My own problems being things like, what I really want to do with my life, and whether or not I'm really capable of finishing college, and what the purpose of my degree will be if I get one and if I should think more about the job market and making money or about what my heart tells me to do with my life. I can't figure out if I can ever go to school full time and the social work program I was planning to apply to requires full time attendance, and then also an internship period where you work without pay for 15 weeks, and that is not something I could possibly afford to do, so this entire plan my have been derailed by money and illness factors. And there are other majors I could pick if I wanted to, but I don't really know what I am capable of, and I also don't really know one single degree that would lead to a single job where I could be successful.


I have so much on my mind. You can take a deep breath now. I keep reminding myself to do that.

I saw my new therapist the other day for the second time, and he was telling me what a strong person I supposedly am, and I wondered whether or not there was some truth in that, because I never think it is. I miss my former therapist greatly because I could trust her totally, most of the time, and right now, there is nobody I can totally trust like that who understands me like she did, who can help me sort out all the stressors that are stressing me out as she would.

And I keep having health symptoms, like today really bad pain in both of my legs, (which may be from my Fibromyalgia although it never usually does this, or my low potassium, although I'm taking potassium tablets or it could be the peripheral neuropathy I have in one leg has spread to other and started to hurt in a different way) and I have neglected getting a tilt table test (to verify whether or not I still have Dysautonomia) I was supposed to get some time ago, and I think sometimes I might be seriously more ill than I know, and that scares me but then I remember nobody will believe me if I tell them what I'm experiencing, because when you have a psychiatric diagnosis, it has been my experience than the first diagnosis that comes to mind when you present with physical complaints is simply hypochondria.

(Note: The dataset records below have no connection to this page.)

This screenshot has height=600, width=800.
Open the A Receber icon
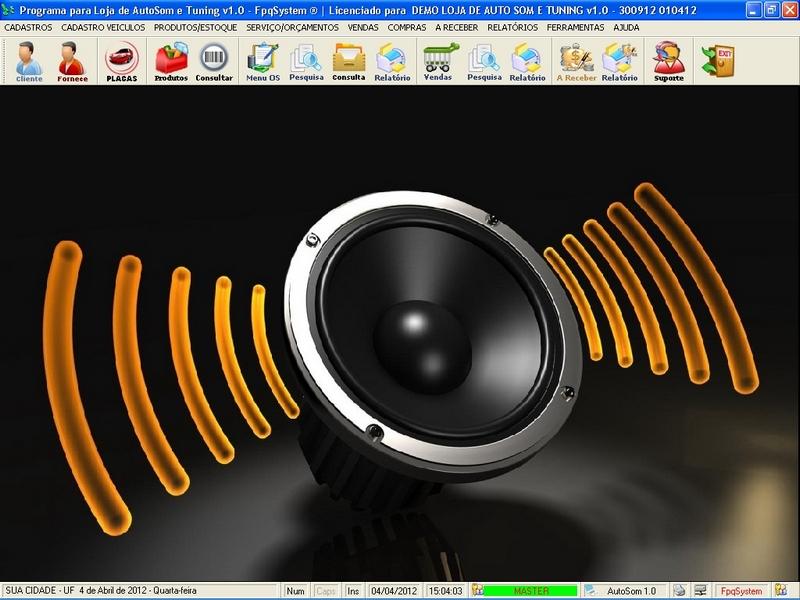pyautogui.click(x=576, y=61)
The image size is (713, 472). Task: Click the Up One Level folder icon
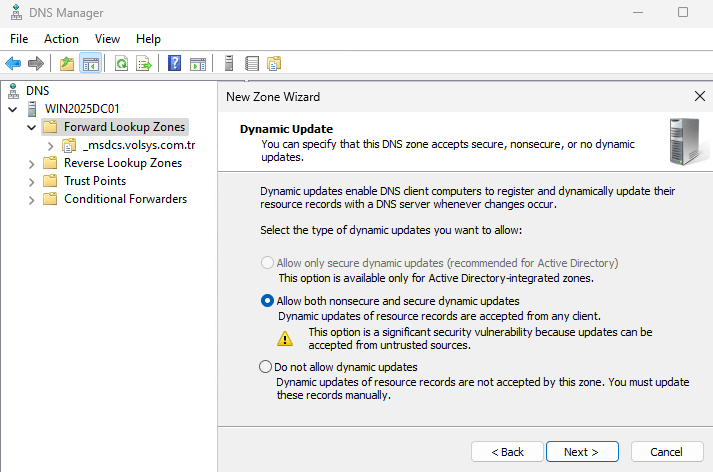pyautogui.click(x=67, y=63)
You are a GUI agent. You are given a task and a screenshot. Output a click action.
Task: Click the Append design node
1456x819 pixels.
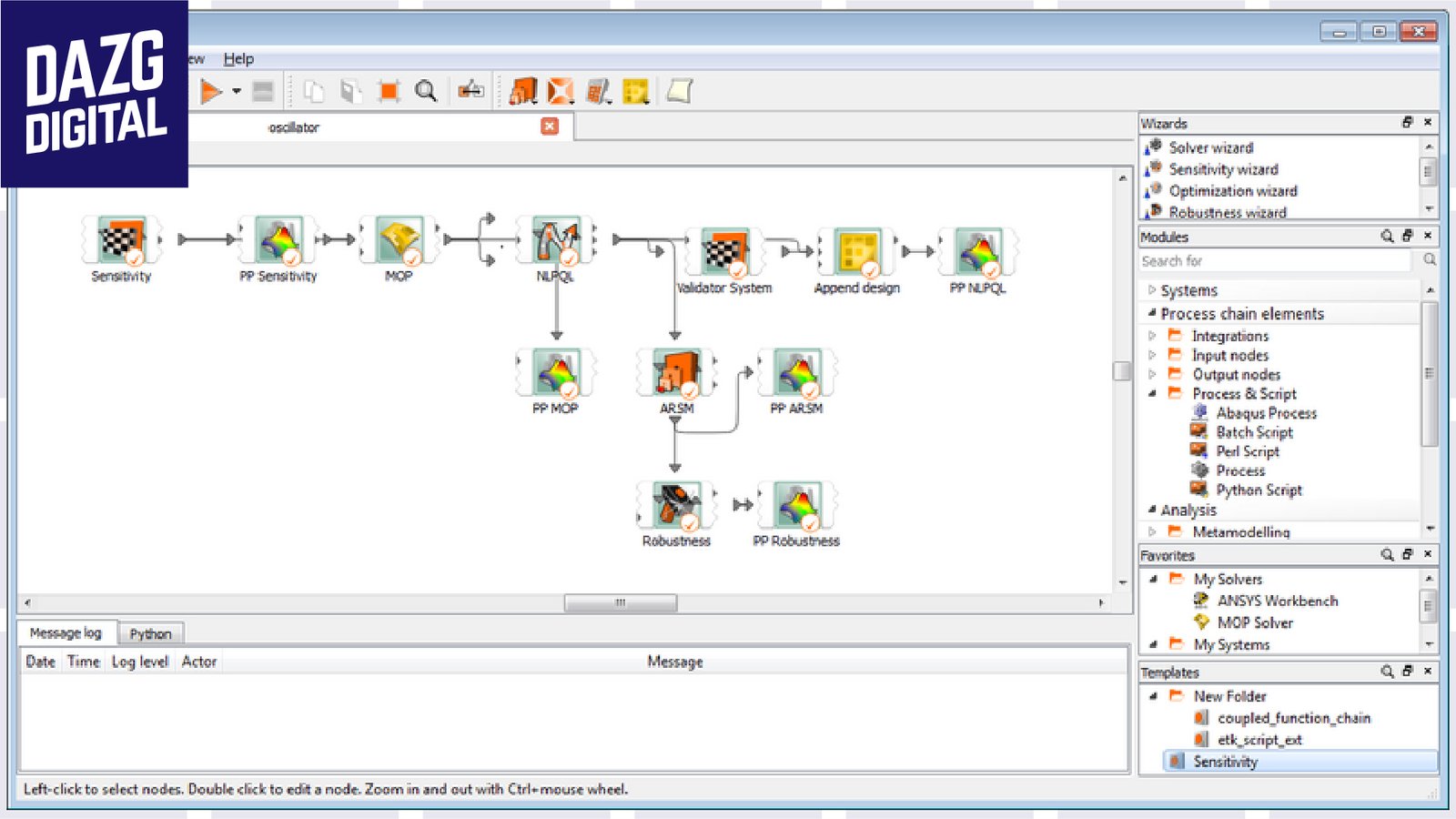(857, 253)
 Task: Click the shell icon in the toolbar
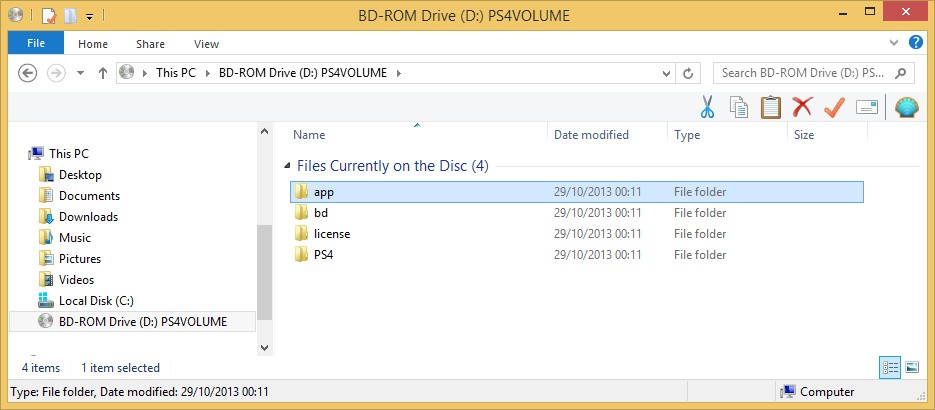pos(906,107)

And maybe I am a hypochondriac, but unfortunately I have several real diagnoses that say I am not. And I am still having intermittent chest pains, shortness of breath, and horrible fatigue which is the story of my life. I dream that I am dying of cancer or some other disease, lately, and wake up afraid that I actually am.
Also, due to lacking Seroquel I was too depressed and morose and bordering on suicidal all weekend to be able to do anything, so I accomplished little out of all the many things I needed to do, and the auditory hallucinations started to come back (for instance my phone is ringing all the time, but it's not actually ringing, I just hear it and it's a cell phone so it's easy to tell by looking at it that it is not ringing and yet I still hear it), there, out of the corner where they lurk, always waiting for their time to return, their next attack, their next disruption of my life and all that is stable and serene. So this past week has been one morass of misery in various forms.

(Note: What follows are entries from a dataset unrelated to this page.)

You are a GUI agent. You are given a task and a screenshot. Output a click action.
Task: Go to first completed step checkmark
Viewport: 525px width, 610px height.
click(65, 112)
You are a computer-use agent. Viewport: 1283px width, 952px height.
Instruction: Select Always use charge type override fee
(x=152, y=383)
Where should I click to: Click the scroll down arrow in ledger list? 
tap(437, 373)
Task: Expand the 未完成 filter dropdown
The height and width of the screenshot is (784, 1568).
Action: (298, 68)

I am really friggin' tired right now, and sick of writing this post, which was probably not enjoyable to read, so I'll stop now and the next time I post perhaps it would be a more pleasing piece of writing.
But I will leave with the thought that I hold dear, that things will get better, that like everybody, I'll muddle through somehow, that maybe happiness exists somewhere in the future, and that I have hope, which peaks out every so often when needed, much like that little sliver of a moon. Keep your fingers crossed please.
P.S.:
This blog won an award recently which I will post soon. There will be a new winner or two of the "I Choose to Live Award" soon on this site as well. I also should mention that I had a great time at the conference of the National Organization for Women, I got to attend after my last post and was even able to see a bit of Boston while there. And this is the last week of the summer semester for me at school. I guess it doesn't hurt to end things on a positive note.